At the last hearing, many of the women spoke directly to Nassar, some pointing or even cursing at him. At the end, he apologized, but the judge said she didn't believe he was remorseful — citing his letter, which said in part, "Hell hath no fury like a woman scorned."
Olympic gold medalists Aly Raisman and Jordyn Wieber confronted Nassar, the longtime USA Gymnastics team doctor, at the first hearing. None of the elite gymnasts have announced that they plan to speak at the second one.
However, Rachael Denhollander, a former club-level gymnast who was the first to publicly accuse Nassar of sexual assault, said she plans to be there.
The proceeding is sure to keep up on the pressure on the institutions that employed Nassar, which have been criticized for not doing more to stop him. Although the president of USA Gymnastics resigned under pressure last year, a bigger shakeup was triggered by the first hearing.
Just this week, Gov.
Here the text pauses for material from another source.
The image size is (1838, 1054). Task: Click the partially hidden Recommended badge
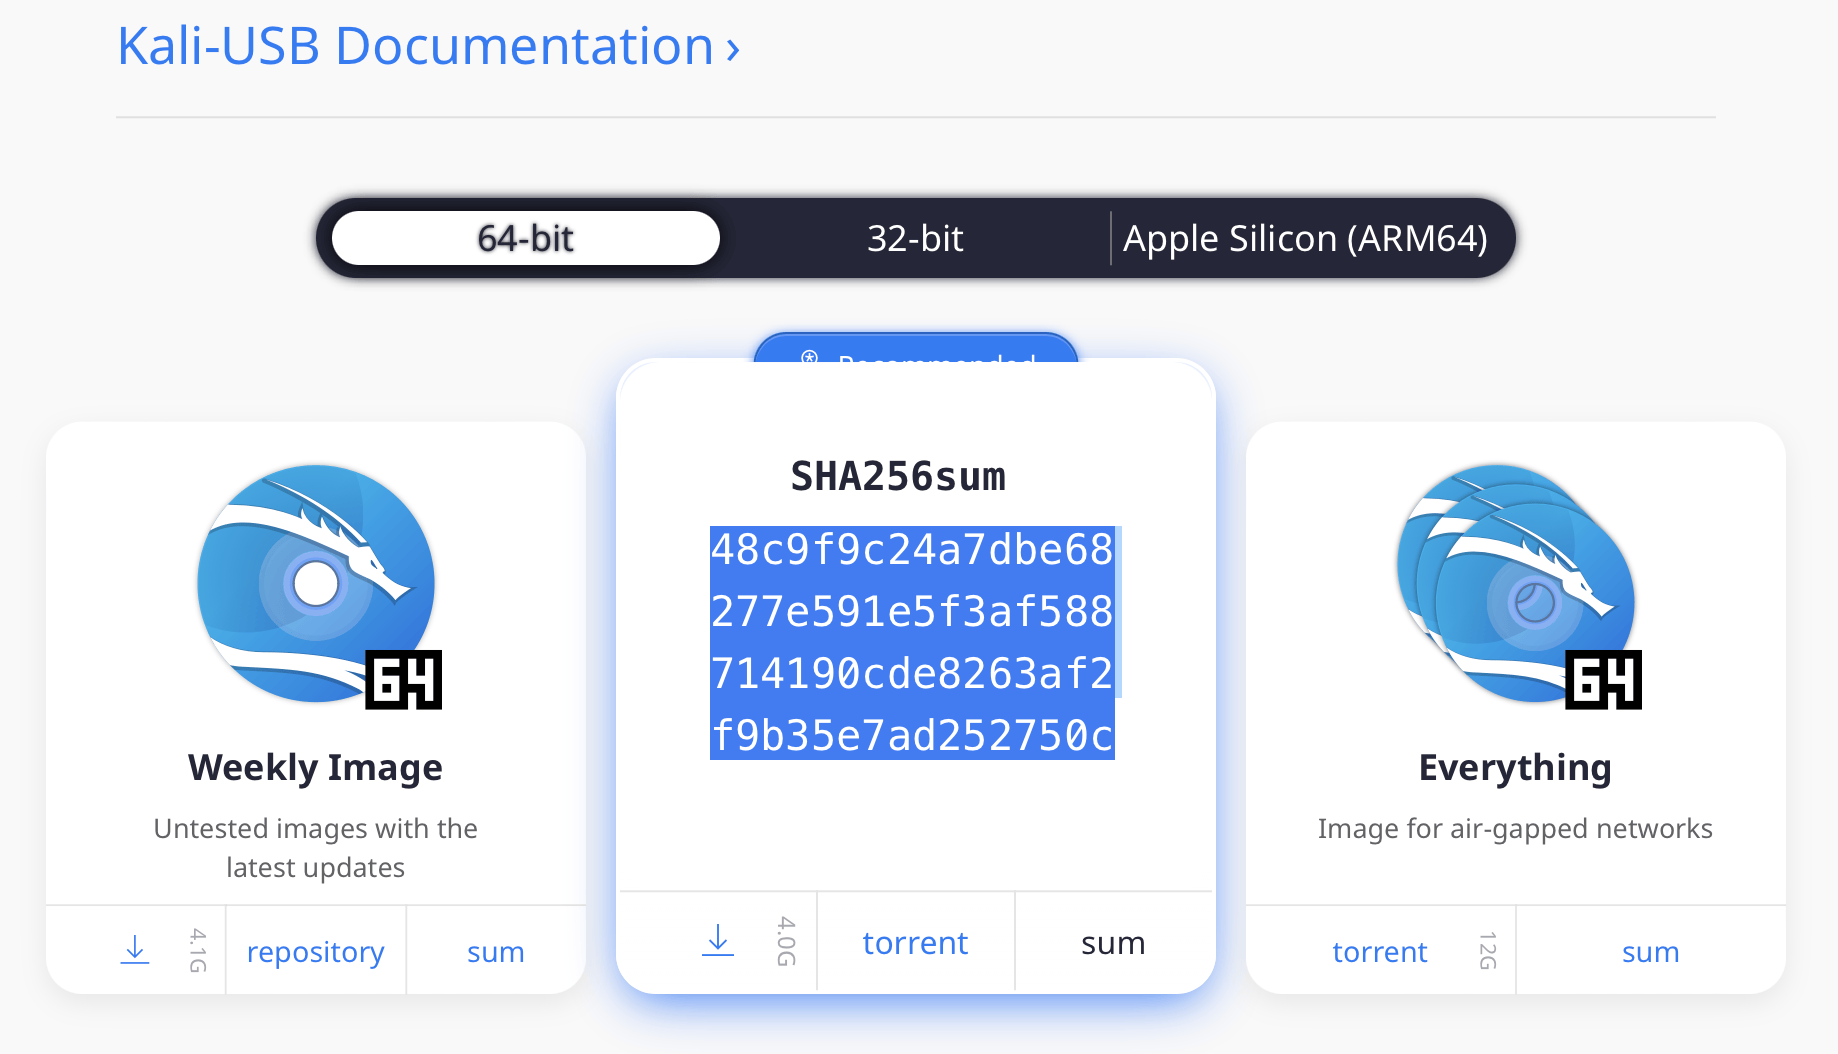tap(915, 348)
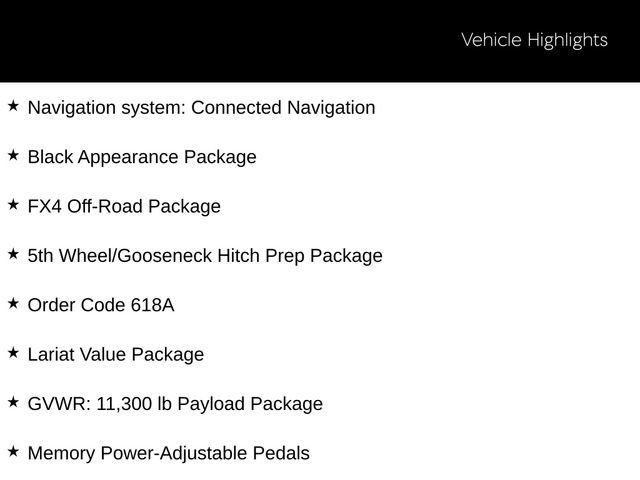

Greg Abbott ordered the Texas Rangers to take over a probe into the Karolyi Ranch, where some of the gymnasts say they were abused by Nassar during USA Gymnastics training camps.
Michigan State has insisted no officials believed Nassar was a predator until an Indianapolis Star investigation in September 2016, although victims say they told school staffers as far back as 1997. USA Gymnastics says it alerted the FBI about Nassar soon after an athlete complaint in 2015, though it didn't tell Michigan State he was suspected of abusing patients.
In Washington, the House this week passed a bill, already approved by the Senate, that would require sports organizations like USA Gymnastics to immediately report any suspected cases of sexual abuse. The vote was 406-3.
One of the dissenters, Rep. Justin Amash, R-Mich., said in a Facebook post that his opposition stemmed partly from his belief that the bill "creates a thought crime."
"No one should face the risk of prison time for failing to report unsubstantiated rumors about a potentially innocent person," he wrote.
"Under this bill, if someone just suspects abuse — does not witness, confirm, actively conceal, or assist in the abuse in any way — and takes no other action for 24 hours, that person is a criminal. Free societies do not criminalize this kind of inaction, and crimes like this — which can turn lots of ordinary, unknowing people into criminals — take law enforcement resources away from crimes committed by malicious actors that cause direct harm."
Another opponent, Rep. Thomas Massie, R-Ky., said the bill creates a federal "clearinghouse" for sexual abuse claims with liability immunity "that could deprive those who are wrongfully accused of any legal remedy."
"In addition, the bill creates a new federal crime, yet conservative Supreme Court Justices such as Antonin Scalia have repeatedly warned Congress against the over-federalization of criminal law," added.
At a press conference on Capitol Hill Tuesday, former top gymnast Jeanette Antolin thanked Dianne Feinstein, D-Calif., and other lawmakers for getting the bill to President Donald Trump's desk.
"You have made us believe our voices can be heard and will create real bipartisan change," she said.